--- Text block Enclosed Below ---

Gastric HER2, hsALK to join monitored PT list

Anne Paxton

September 2021—Beginning next year, CAP-accredited laboratories that perform HER2 immunohistochemistry in gastroesophageal adenocarcinoma or highly sensitive (hs) ALK in non-small cell lung cancer will be required to enroll in proficiency testing for those analytes. This change comes as the first new IHC predictive biomarker assays are to be added to the monitored list in a decade.

The new requirements are notable not only because the last year an IHC biomarker became monitored was 2011, when ER/PgR for breast cancer joined the list, but also because the requirements culminate many years of consideration and conversation by CAP Immunohistochemistry Committee and CAP Accreditation Program leaders. Reflecting the complexity of the decisions to make these two biomarker tests monitored, the committee has released a list of frequently asked questions to help laboratories comply with the proficiency testing requirement and to improve their testing processes (https://bit.ly/CAP-IHC-FAQ).

Andrew Bellizzi, MD, chair of the CAP Immunohistochemistry Committee, was an advocate for an expansion of the proficiency testing requirements to include non-breast predictive markers. “Probably the most important pillar of quality is the peer laboratory inspection process. But hand in hand with that is proficiency testing,” says Dr. Bellizzi, director of immunohistochemistry and GI pathology at the University of Iowa Hospitals and Clinics.

Dr. Bellizzi

“The main problems in quality in predictive marker IHC reside in suboptimal IHC protocols,” Dr. Bellizzi says, explaining that the decision to proceed with required proficiency testing was motivated in part by the need to address that quality problem. “PT for the highly sensitive ALK assay was where we had the best data. And we consistently had around 15 percent of labs failing that IHC Survey. But it’s not required, so there is no enforcement mechanism.”

Predictive markers are often a tiny fraction of the analytes in a given IHC laboratory but their results carry the greatest weight, with a positive or negative indicating whether a patient may benefit from a specific therapy, Dr. Bellizzi notes. “If the biomarker is negative, that result cannot be predicted based on morphology, so there’s no backup. There’s no crutch. That is unlike typical diagnostic IHC markers, which are used in panels and in combination with morphology and a lot of clinical information to arrive at an overall interpretation of the case.”

--- End of Enclosed Text block ---

→ Your tasks
- a) Answer these questions from the proficiency testing article, each on its own line:
(i) In what year did an IHC biomarker last join the monitored list, and which biomarker was it?
(ii) About what percentage of labs does Dr. Bellizzi say consistently failed the highly sensitive ALK IHC Survey?
(iii) At which institution is Dr. Bellizzi director of immunohistochemistry and GI pathology?
- b) Continue the proficiency testing article, picking up after its final paragraph.
None of the rows are needed for the work on the proficiency testing article.

--- Data supplied Enclosed Below ---

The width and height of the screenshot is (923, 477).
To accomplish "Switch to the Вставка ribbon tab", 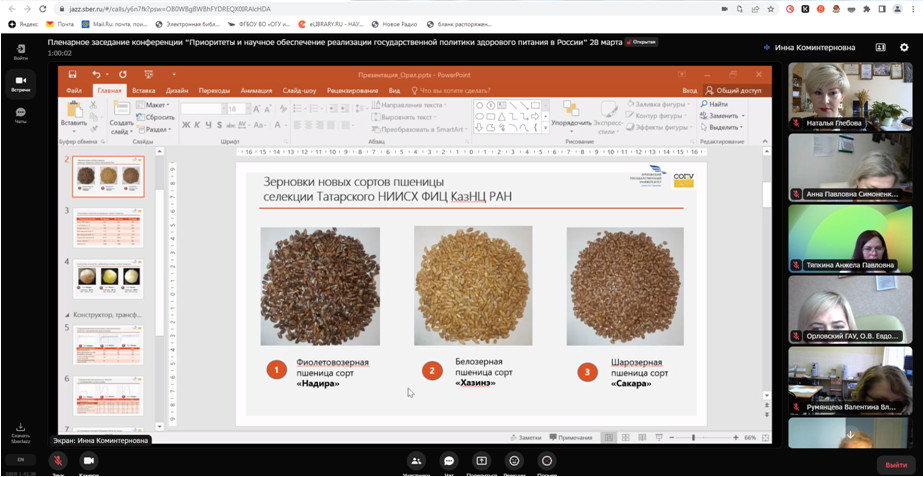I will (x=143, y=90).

--- End of Enclosed Data supplied ---
--- Data supplied Enclosed Below ---

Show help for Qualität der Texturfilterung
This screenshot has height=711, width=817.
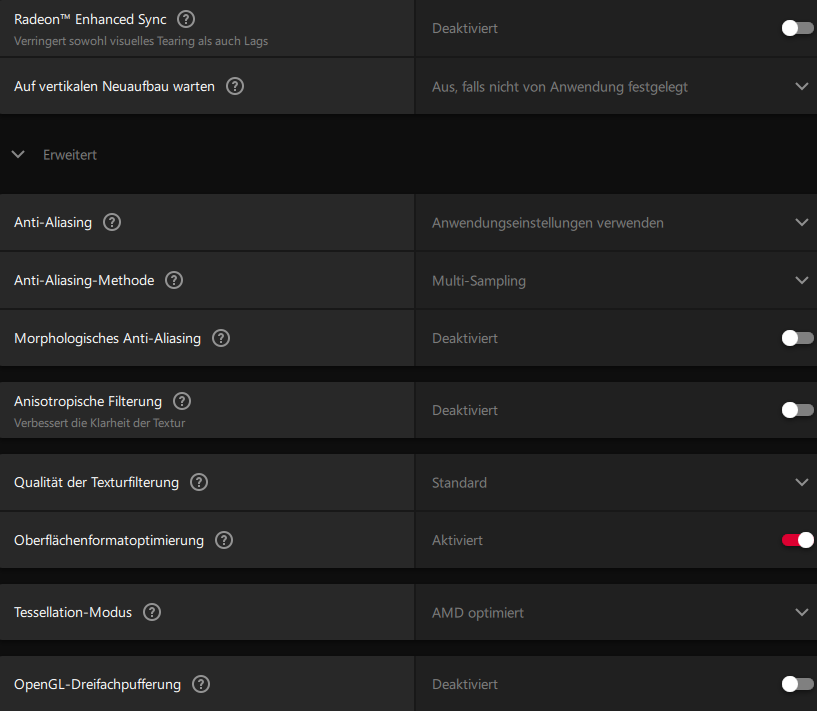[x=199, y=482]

--- End of Enclosed Data supplied ---

→ Expected results
- a)
(i) 2011, ER/PgR for breast cancer
(ii) Around 15 percent
(iii) The University of Iowa Hospitals and Clinics

- b)
The IHC laboratory resides in anatomic pathology, which historically has been an inherently qualitative discipline compared with clinical pathology—the latter with its emphasis on objective metrics, precision, and reference standards, says Dr. Bellizzi. Proficiency testing requirements set by the Centers for Medicare and Medicaid Services appear to reflect this distinction. “There are 81 analytes for which participation in proficiency testing is required by CMS. They are CMS-regulated analytes. They’re all very important tests like Gram stain and CBC and calcium and albumin, but they are all clinical pathology tests.”

“When I joined the IHC Committee nearly a decade ago,” he says, “and I started leafing through the CAP PT catalog, honestly I was shocked that breast HER2 and ER were not CMS-regulated for proficiency testing. Of all the tests in pathology, results of predictive marker IHC have among the greatest clinical consequence.” A decade ago, he adds, the CAP made up for this gap by monitoring the breast biomarkers.

There is the view, Dr. Bellizzi says, that the art and science of medicine could be implicated in proficiency testing monitoring decisions, but he sees it differently. He points out that the IHC readout is part of the analytical phase of the test and whether a HER2 slide is zero or 1+, 2+, or 3+ should be an objective truth. “The result is not being spit out automatically like a chemistry test,” he says, but “when we’re reading predictive marker IHC, to some extent we’re functioning like a chemistry analyzer. There’s no room for personal opinion. What we’re targeting by proficiency testing for these predictive markers is the actual IHC protocol itself.”

Although Dr. Bellizzi describes himself as an “IHC guy,” he considers molecular and IHC techniques to be entirely complementary. “It depends on the specific diagnostic or predictive context. In some instances the molecular is the best. It’s inherently better at multiplexing so you’re able to assess more analytes simultaneously. Most IHC assays are singleplex or dualplex, while for one molecular test you might get 500 answers. But also, with the extraction, the testing, the computational stuff, and the analysis, the turnaround time may be a week or two weeks.”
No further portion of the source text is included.